Vikings: Valhalla (stagione 2), la recensione
Vikings: Valhalla conferma quanto di buono fatto intuire con la prima stagione, ed elegge Frida Gustavsson a nuova regina dei vichinghi
La recensione della stagione 2 della serie Vikings: Valhalla, diponibile su Netflix
Una serie adatta al binge watching
Il motivo principale per cui questa seconda stagione è già uno dei prodotti più adatti al binge watching dell’anno è lo stesso per cui la stagione passata funzionava: ci sono tre o quattro storyline più o meno intrecciate (più meno che più, questa volta), e Vikings: Valhalla non sgarra mai, non perde tempo a inseguire il contorno, mantiene sempre l’attenzione sul ristretto nucleo di protagonisti e ha così modo di far procedere gli eventi a ritmo forsennato, e a far sempre succedere qualcosa in ogni scena. Rispetto a Vikings, che nasceva per parlare di mitologia e ha finito per parlare di politica, Valhalla è una serie di avventura, di andare in posti e scoprire cose nuove, e se nel frattempo capita anche di riprendersi il trono di Norvegia è solo un bonus.

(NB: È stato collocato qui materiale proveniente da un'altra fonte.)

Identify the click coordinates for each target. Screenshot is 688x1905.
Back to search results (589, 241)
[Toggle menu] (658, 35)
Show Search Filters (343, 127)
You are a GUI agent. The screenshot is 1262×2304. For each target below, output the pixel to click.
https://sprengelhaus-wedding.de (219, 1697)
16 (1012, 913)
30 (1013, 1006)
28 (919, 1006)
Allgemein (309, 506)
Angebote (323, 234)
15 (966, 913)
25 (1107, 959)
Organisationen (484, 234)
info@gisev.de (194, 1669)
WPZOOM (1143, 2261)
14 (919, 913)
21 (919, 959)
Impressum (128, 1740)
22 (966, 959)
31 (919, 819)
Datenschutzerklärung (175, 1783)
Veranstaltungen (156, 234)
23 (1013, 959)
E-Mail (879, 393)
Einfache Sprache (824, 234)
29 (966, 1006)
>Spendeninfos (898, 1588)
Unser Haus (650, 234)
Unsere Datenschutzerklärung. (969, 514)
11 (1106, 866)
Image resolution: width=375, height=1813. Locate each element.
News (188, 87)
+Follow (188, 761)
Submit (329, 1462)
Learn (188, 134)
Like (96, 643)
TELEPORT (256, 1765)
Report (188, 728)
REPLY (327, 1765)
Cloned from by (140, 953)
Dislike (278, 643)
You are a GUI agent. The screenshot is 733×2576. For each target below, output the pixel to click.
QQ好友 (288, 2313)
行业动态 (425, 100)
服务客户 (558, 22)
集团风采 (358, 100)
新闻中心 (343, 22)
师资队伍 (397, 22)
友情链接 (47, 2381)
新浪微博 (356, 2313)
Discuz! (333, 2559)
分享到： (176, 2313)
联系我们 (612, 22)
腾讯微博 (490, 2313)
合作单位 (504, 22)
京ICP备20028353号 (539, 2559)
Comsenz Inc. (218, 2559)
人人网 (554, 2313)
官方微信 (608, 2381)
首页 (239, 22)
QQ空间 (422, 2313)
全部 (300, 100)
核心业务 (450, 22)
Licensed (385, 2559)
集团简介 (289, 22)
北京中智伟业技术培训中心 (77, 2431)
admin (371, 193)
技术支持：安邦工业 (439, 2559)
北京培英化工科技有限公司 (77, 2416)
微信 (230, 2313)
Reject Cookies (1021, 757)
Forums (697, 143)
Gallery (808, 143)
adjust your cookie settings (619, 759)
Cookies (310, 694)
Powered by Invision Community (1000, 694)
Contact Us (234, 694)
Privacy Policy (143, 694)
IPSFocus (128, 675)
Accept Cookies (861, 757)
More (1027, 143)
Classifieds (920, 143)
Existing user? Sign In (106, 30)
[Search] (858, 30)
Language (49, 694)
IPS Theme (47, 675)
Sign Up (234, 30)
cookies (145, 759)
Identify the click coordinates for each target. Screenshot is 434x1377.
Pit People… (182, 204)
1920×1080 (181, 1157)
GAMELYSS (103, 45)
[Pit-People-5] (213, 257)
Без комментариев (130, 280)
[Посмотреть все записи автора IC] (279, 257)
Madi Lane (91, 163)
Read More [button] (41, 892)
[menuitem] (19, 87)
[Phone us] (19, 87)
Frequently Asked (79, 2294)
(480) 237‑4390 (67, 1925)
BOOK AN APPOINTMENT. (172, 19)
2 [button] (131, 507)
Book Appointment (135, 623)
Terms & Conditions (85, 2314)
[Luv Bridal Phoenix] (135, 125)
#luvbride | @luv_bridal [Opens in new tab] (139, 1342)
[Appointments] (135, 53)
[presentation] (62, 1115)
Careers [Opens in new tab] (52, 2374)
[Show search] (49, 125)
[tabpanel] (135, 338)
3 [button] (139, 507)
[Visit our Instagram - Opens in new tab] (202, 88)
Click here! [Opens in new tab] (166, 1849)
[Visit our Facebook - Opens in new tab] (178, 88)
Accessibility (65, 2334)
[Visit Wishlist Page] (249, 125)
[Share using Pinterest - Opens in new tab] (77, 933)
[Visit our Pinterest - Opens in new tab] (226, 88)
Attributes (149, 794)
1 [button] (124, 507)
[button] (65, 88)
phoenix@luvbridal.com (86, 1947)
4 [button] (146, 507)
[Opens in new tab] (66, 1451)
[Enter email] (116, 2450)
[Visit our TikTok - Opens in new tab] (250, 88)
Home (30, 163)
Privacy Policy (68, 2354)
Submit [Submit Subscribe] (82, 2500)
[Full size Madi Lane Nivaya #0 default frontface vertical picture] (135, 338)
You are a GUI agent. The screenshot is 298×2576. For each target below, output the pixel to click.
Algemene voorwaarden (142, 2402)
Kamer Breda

Aiuta che le storie raccontate siano molto diverse tra loro, e rimescolino anche i personaggi rispetto a come li abbiamo conosciuti nella stagione precedente. Senza scendere troppo nei dettagli, ma Leif e Harald abbandonano le coste della Norvegia per lanciarsi in un clamoroso road (ma anche river) trip nel corso del quale, diciamo così, incontreranno tanta gente e avranno tante avventure. Freydis, invece, che da Vikings ha ereditato lo scettro di Floki diventando l’ultima custode della fede negli antichi dèi, ha un destino più statico: senza scendere troppo nel dettaglio delle sue vicende, si ritroverà nel mezzo di uno scontro tra concezioni molto diverse di “fede negli antichi dèi”, nonché accerchiata da una serie di tematiche modernissime ma non forzate, prima fra tutte il trattamento riservato ai rifugiati politici. Se nel caso della strana coppia vichinga è l’armonia del gruppo a caratterizzare il racconto, al contrario Freydis si divora tutto quello che le sta attorno, catalizzando l’attenzione solo su di sé, anche grazie a una Frida Gustavsson posseduta, e che aiuta a sopportare qualche inevitabile momento di stanca dovuto alla già citata staticità della situazione.
La doppia anima ddel progetto
Fin dal primo sbarco di Ragnar in Inghilterra, Vikings ha sempre avuto una doppia anima, affiancando alle storyline vichinghe quelle più metropolitane e maneggione della corte britannica. Valhalla, che riprende molte delle strutture e delle soluzioni narrative della serie madre, riserva molto spazio anche in questa seconda stagione agli intrighi di palazzo: sono i momenti in cui il ritmo scende, ma sono nobilitati dalla clamorosa prestazione di Laura Berlin nei panni della personificazione della paranoia, e di David Oakes in quelli della personificazione del trattenersi. Certo, i legami con la metà vichinga della vicenda si fanno sempre più flebili, ma non dubitiamo che certi amori facciano giri immensi anche in Norvegia, e la terza (e ultima?) stagione risolverà i nostri dubbi.
Vogliamo chiudere lodando il fatto che Vikings: Valhalla non è solo una serie di personaggi ma anche di azione, ed è realizzata con la giusta cura anche da questo punto di vista. Si vede poi che la squadra autoriale ha più confidenza con la materia e i personaggi, e può permettersi di esagerare con un tocco di deliziosa ultraviolenza come non la si vedeva da un po’ nel franchise. Ci sono combattimenti, risse, esplosioni e battaglie navali, e persino un momento Indiana Jones che è forse il modo migliore per capire se Vikings: Valhalla vi interessa o no. Per quanto ci riguarda noi approviamo, alzando i calici con aria truce.